Cathie Wood’s ARK Investment Management made several portfolio changes on October 29, 2025, according to the firm’s daily trade report. The most substantial purchase involved DraftKings Inc, with ARK buying 97,783 shares across three funds.
DraftKings Inc., DKNG
The DraftKings purchase totaled $3,046,918 and was split between the ARKK, ARKW, and ARKF ETFs. The sports betting company’s stock has declined 18% year-to-date and dropped 11.1% over the past five trading sessions.
The recent drop in DraftKings shares came partly due to news about Polymarket’s plans to return to the U.S. market. The privately held company intends to focus on sports betting in the coming weeks, adding competition to the sector.
DraftKings recently acquired Railbird Technologies to enter prediction markets. This purchase represents the company’s latest strategic expansion effort.
ARK also invested heavily in genomics companies during Wednesday’s trading session. The firm purchased 1,028,318 shares of Pacific Biosciences through the ARKK fund for approximately $2,025,786.
Pacific Biosciences develops and manufactures DNA sequencing systems. The purchase continues ARK’s recent buying pattern for the genomics company over the past week.
ARK acquired 221,801 shares of 10X Genomics split between ARKK and ARKG funds. The purchase was valued at $2,958,825.
10X Genomics creates instruments, reagents, and software for analyzing individual cells. ARK has been consistently increasing its position in the company over recent days.

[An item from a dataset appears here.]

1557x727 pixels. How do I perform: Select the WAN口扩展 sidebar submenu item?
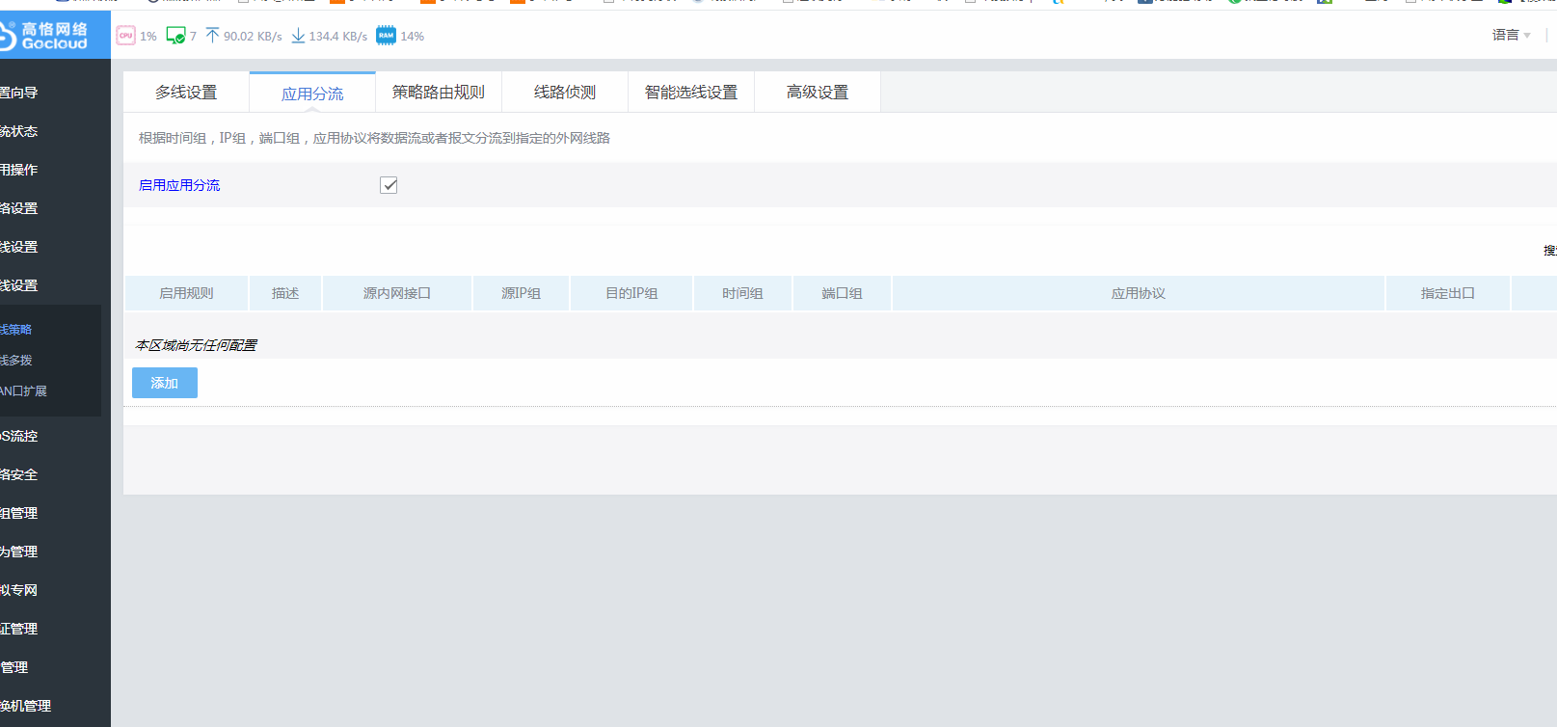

Both Pacific Biosciences and 10X Genomics are scheduled to release quarterly earnings next week. The timing of ARK’s purchases suggests possible anticipation of strong results.

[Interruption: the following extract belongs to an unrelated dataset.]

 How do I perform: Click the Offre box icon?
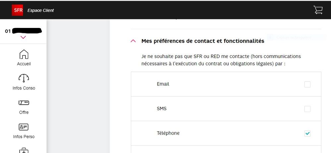pyautogui.click(x=24, y=103)
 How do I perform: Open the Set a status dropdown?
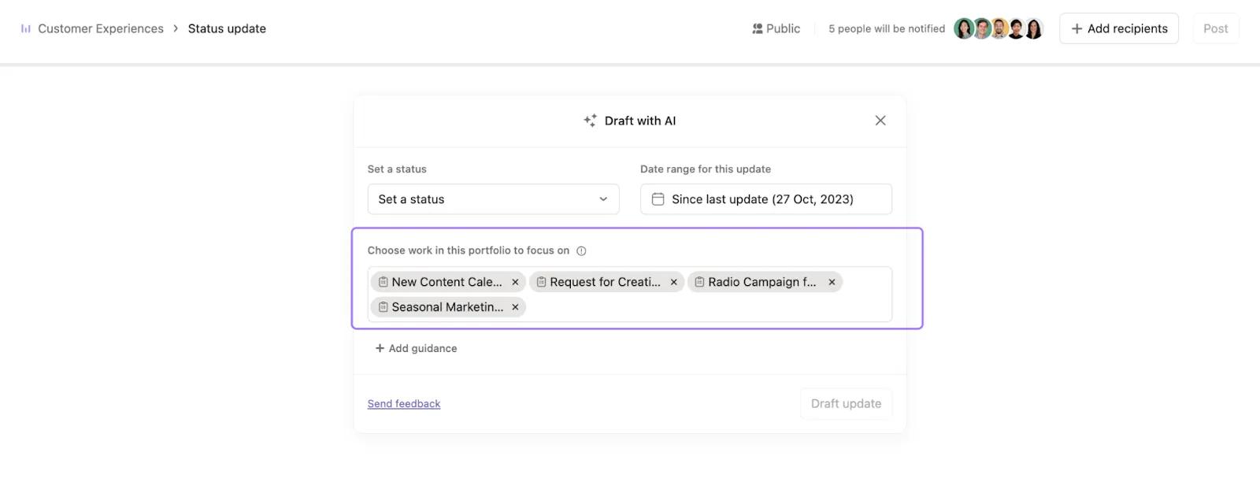coord(493,199)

On the sell side, ARK divested 3,633 shares of Shopify through its ARKF ETF. The sale totaled $650,161.
Shopify is set to report Q3 fiscal year 2025 earnings on November 4. ARK has been reducing its Shopify holdings as part of a broader selling trend.
The reduction in Shopify shares reflects ARK’s strategy to shift capital into sectors like artificial intelligence, genomics, and next-generation internet technologies. The firm has been moving away from traditional e-commerce investments.
ARK’s October 29 trades show a focus on companies in the genomics and biotech sectors. The firm also made a large bet on DraftKings during a period of stock price weakness.